## TASK DESCRIPTION
Below are lines of data; restate word for word those running from the line containing "FURNITURE (948, 82)" to the line containing "LIVING (998, 82)", inclusive, and no others.

▶

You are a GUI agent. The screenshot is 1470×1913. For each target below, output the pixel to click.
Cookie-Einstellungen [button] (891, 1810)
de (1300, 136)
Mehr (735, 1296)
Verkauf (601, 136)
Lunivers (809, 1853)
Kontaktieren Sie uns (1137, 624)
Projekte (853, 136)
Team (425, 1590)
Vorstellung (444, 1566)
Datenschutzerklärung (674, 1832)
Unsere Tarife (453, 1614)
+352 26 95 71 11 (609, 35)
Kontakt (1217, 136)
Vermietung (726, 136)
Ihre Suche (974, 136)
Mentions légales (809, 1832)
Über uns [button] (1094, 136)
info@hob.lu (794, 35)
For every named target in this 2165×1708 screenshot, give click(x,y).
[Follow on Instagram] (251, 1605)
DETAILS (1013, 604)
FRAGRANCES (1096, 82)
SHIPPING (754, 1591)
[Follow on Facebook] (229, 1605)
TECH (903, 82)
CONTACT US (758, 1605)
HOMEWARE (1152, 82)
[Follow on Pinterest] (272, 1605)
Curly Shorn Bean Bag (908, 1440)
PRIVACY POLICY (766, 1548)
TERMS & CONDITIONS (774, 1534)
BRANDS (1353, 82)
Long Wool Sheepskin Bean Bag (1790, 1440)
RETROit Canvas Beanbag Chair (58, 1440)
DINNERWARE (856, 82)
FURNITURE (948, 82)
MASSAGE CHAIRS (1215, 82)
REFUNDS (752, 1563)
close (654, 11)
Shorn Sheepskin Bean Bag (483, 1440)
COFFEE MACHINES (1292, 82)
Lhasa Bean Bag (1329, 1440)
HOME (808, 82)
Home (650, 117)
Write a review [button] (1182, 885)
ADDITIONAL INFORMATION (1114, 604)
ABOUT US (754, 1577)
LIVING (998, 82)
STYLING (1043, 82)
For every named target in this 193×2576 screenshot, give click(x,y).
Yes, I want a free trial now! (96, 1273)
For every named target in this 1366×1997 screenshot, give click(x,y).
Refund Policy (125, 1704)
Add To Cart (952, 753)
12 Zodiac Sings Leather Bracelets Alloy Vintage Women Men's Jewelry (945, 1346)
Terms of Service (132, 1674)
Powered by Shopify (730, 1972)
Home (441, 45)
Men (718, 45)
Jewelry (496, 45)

◀

## RESULT OF THIS TASK
FURNITURE (948, 82)
MASSAGE CHAIRS (1215, 82)
REFUNDS (752, 1563)
close (654, 11)
Shorn Sheepskin Bean Bag (483, 1440)
COFFEE MACHINES (1292, 82)
Lhasa Bean Bag (1329, 1440)
HOME (808, 82)
Home (650, 117)
Write a review [button] (1182, 885)
ADDITIONAL INFORMATION (1114, 604)
ABOUT US (754, 1577)
LIVING (998, 82)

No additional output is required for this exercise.